Trump hakkında duyduğum en ilginç hikâye buydu
BAŞKAN Trump hakkında doğal olarak birçok ilginç hikâye anlatılıyor.
Kulağıma gelenler arasındaki en ilginci, Graydon Carter vesilesiyle oldu.
Carter, Amerika’nın efsanevi yayın yönetmenlerinden biridir.
Uzun yıllardır yayın yönetmenliğini yapmakta olduğu Vanity Fair’in başından yakında ayrılacağını açıklayınca hakkında birçok yazı çıkmaya başladı.

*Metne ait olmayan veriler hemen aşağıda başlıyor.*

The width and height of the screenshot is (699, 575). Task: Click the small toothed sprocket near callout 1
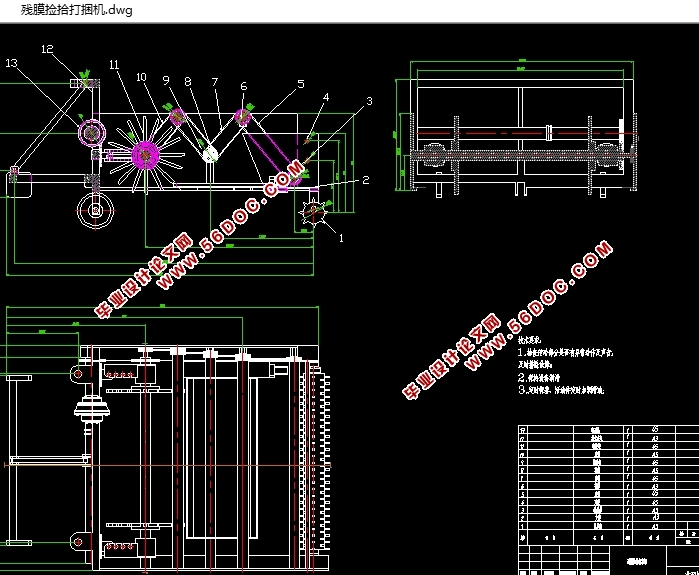[x=313, y=211]
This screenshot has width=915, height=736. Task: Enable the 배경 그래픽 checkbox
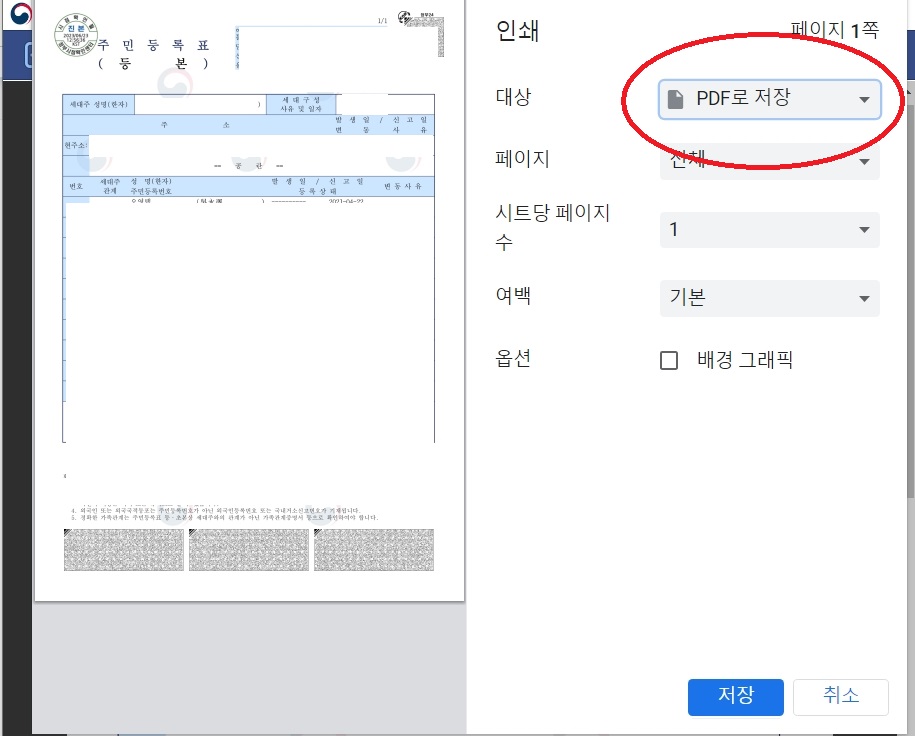(x=668, y=361)
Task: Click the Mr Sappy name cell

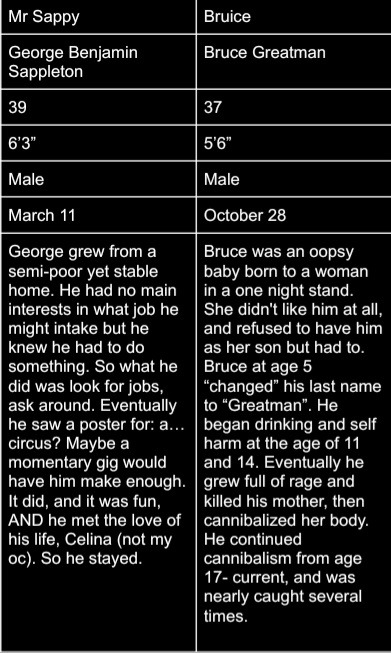Action: (98, 17)
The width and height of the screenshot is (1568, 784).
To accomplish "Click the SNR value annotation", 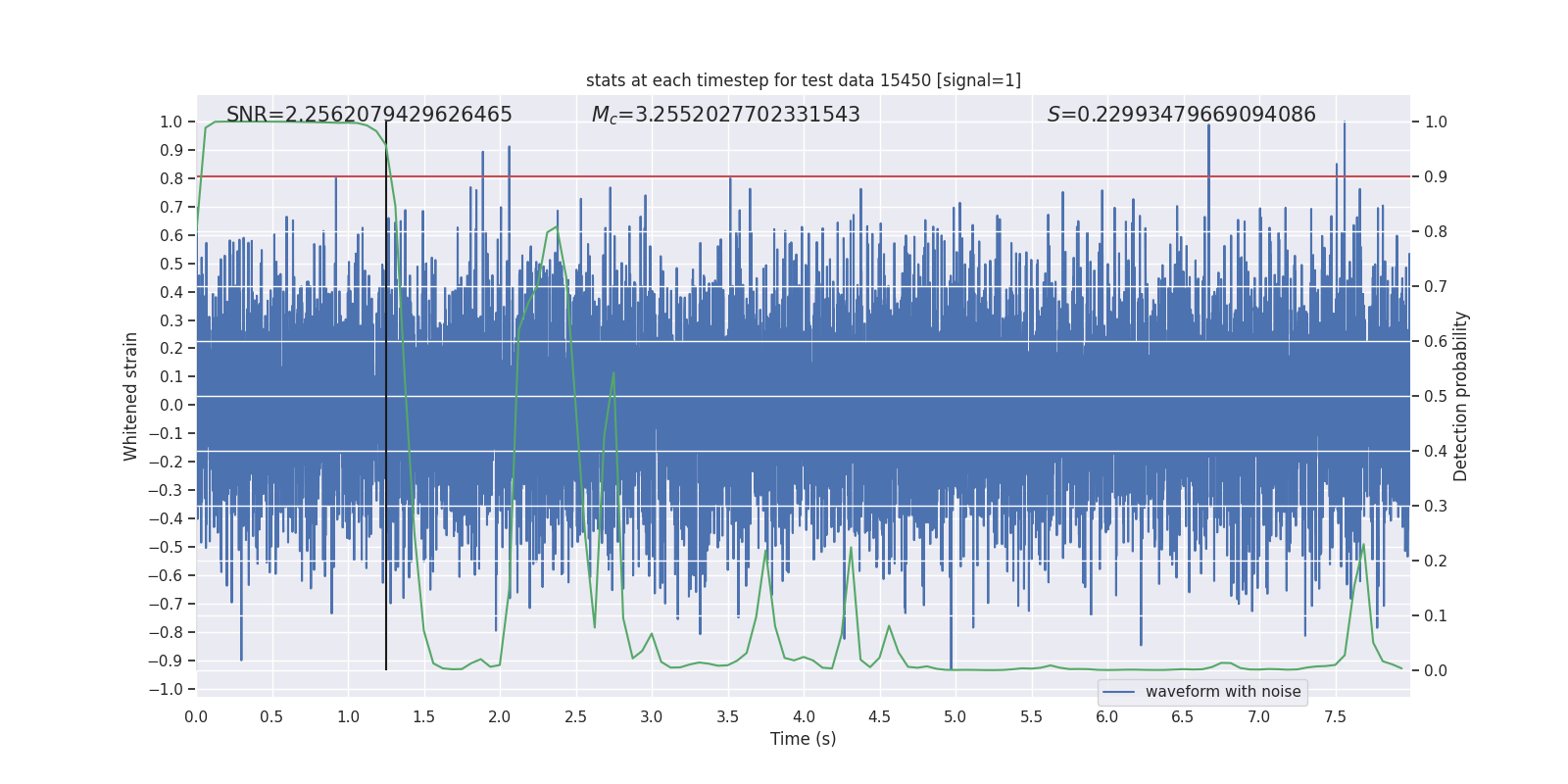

Birçok başarısı olan Carter’ın yayıncılığa nasıl bir yeni üslup getirdiği anlatılırken onun dergicilik geçmişiyle ilgili anekdotlar da paylaşılıyor.
‘KISA PARMAKLI’
Graydon Carter, Conde Nast şirketinin New Yorker ile birlikte en önemli dergisi olan Vanity Fair’in başına geçmeden önce 1986 yılında yine kendisi gibi büyük bir dergici olan Kurt Andersen’le birlikte SPY adlı dergiyi çıkarmıştı.
Ciddi olayları mizahi üslupla zeki bir şekilde anlatan dergide o dönemde işadamı Trump da sıkça hedef alınıyordu.

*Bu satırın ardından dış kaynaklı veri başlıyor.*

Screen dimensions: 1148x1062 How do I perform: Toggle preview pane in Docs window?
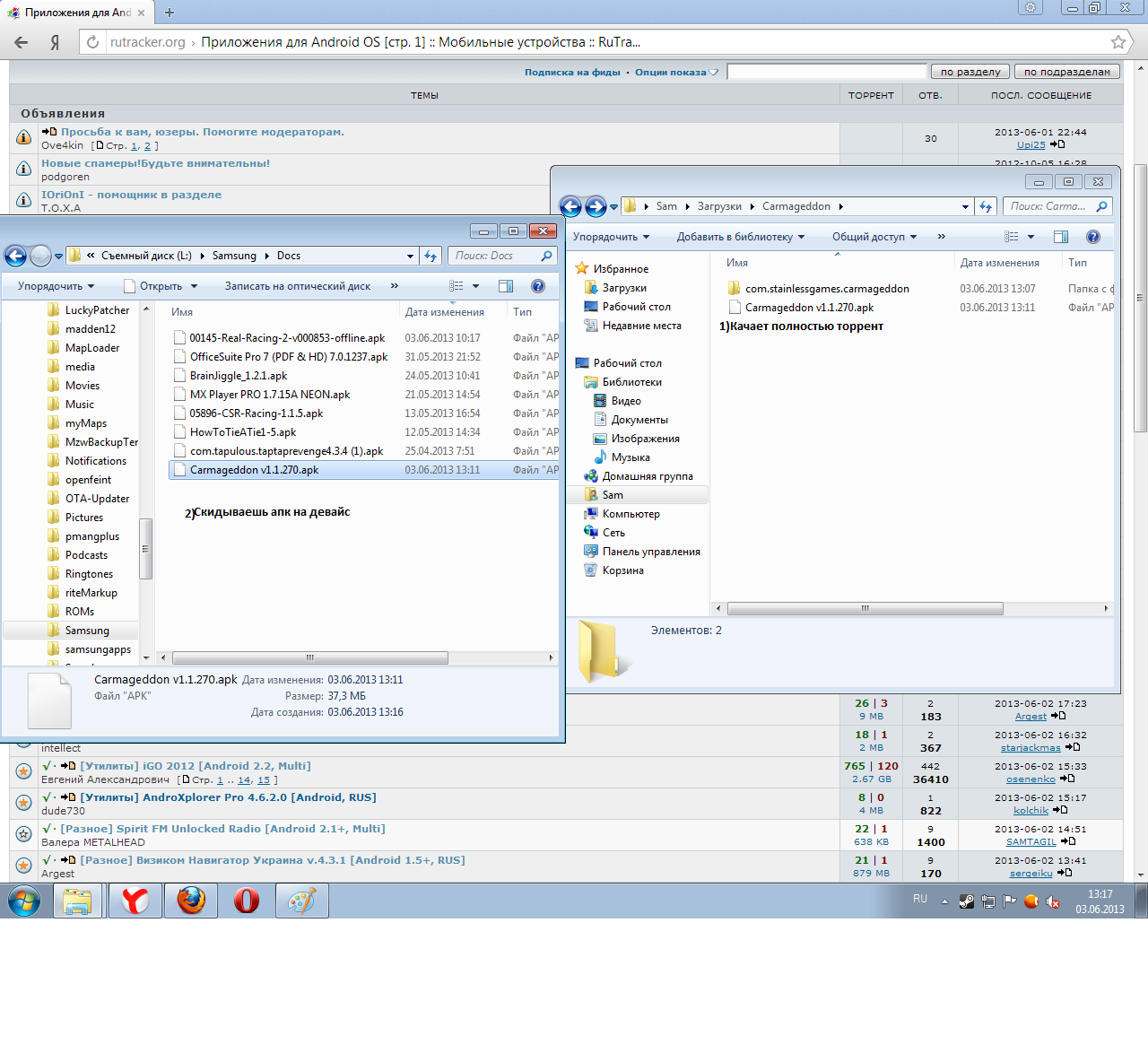[x=506, y=286]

Dergi onu “Kısa parmaklı sonradan görme” olarak tanımlıyordu.
Bu Trump’ın içine öyle işlemiş olmalı ki, hem seçim kampanyasında hem de bir hafta önce Houston’da “Bakın benim parmaklarım uzun” diye halka gösterdi.
SPY Dergisi, zengin insanların gerçek yüzlerini göstermeye bayılırdı.

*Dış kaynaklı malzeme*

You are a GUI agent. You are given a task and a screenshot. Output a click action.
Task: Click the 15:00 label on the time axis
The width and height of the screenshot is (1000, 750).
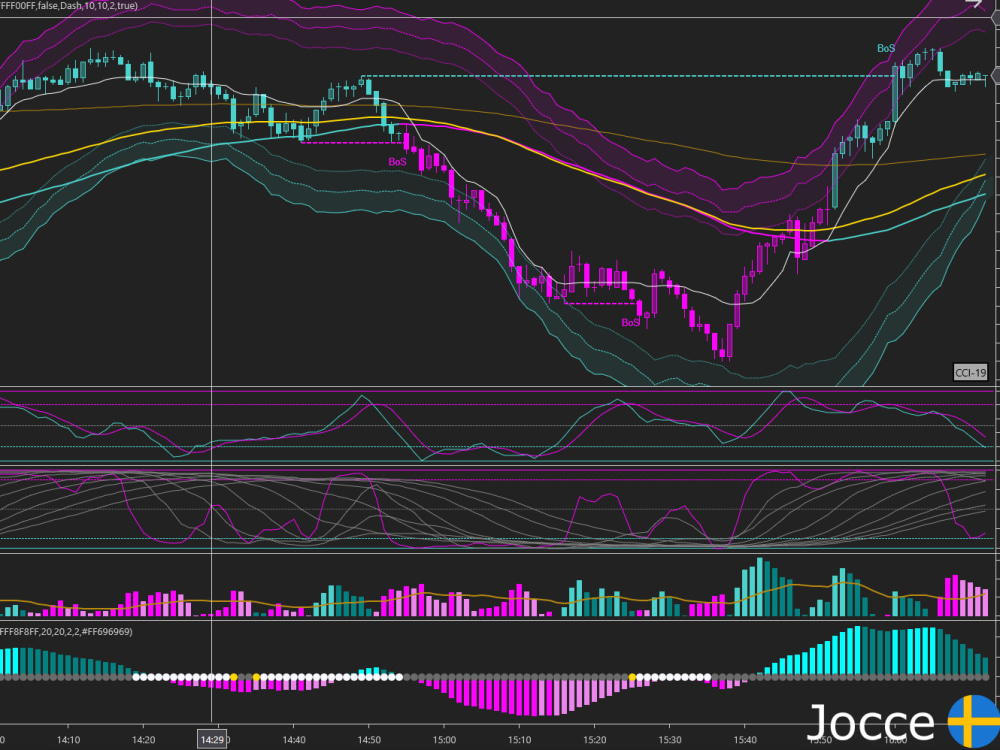444,740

Bir defasında birçok zengine kuruşluk miktarda çekler göndererek kimlerin bunu bile bankadan çekecek kadar ucuzlaştığını takip etmişlerdi.
Donald Trump’a da 13 sentlik bir çek göndermişlerdi.
Ve Trump 13 senti bankadan çekmişti.
Düşünsenize, milyar dolarlık insan 13 sentlik bir çek için buna girişebiliyor.
Bugünün Amerikan Başkanı’nın karakterini anlatan şimdiye kadar duyduğum en güzel gerçek olay buydu.
Trump o günlerin öfkesini hâlâ taşıyor.
ÇERÇEVELETİP ASMIŞ
Carter’ın dediğine göre kendisi hakkında tam 42 tweet atmış Başkan Trump.
Tabii ki hepsi de olumsuz.
Carter da bunları tek tek çerçeveletip çalışma odasının duvarına asmış.
Bu hakaret tweet’lerini bir onur belgesiymiş gibi gösteriyormuş insanlara.
Carter şimdi kendi isteğiyle 25 yıldır başında olduğu Vanity Fair’den ayrılıyor, ama emekli olmayacak, yeni projeler üzerine çalışacak.
Graydon Carter
Bu arada New York basın camiasında bugünlerde en fazla konuşulan konu, onun yerine kimin geleceği üzerine.
Çünkü medya dünyasında Vanity Fair’in yönetim koltuğu, herkesin oturmak isteyeceği imkânı bol ve prestijli bir görev.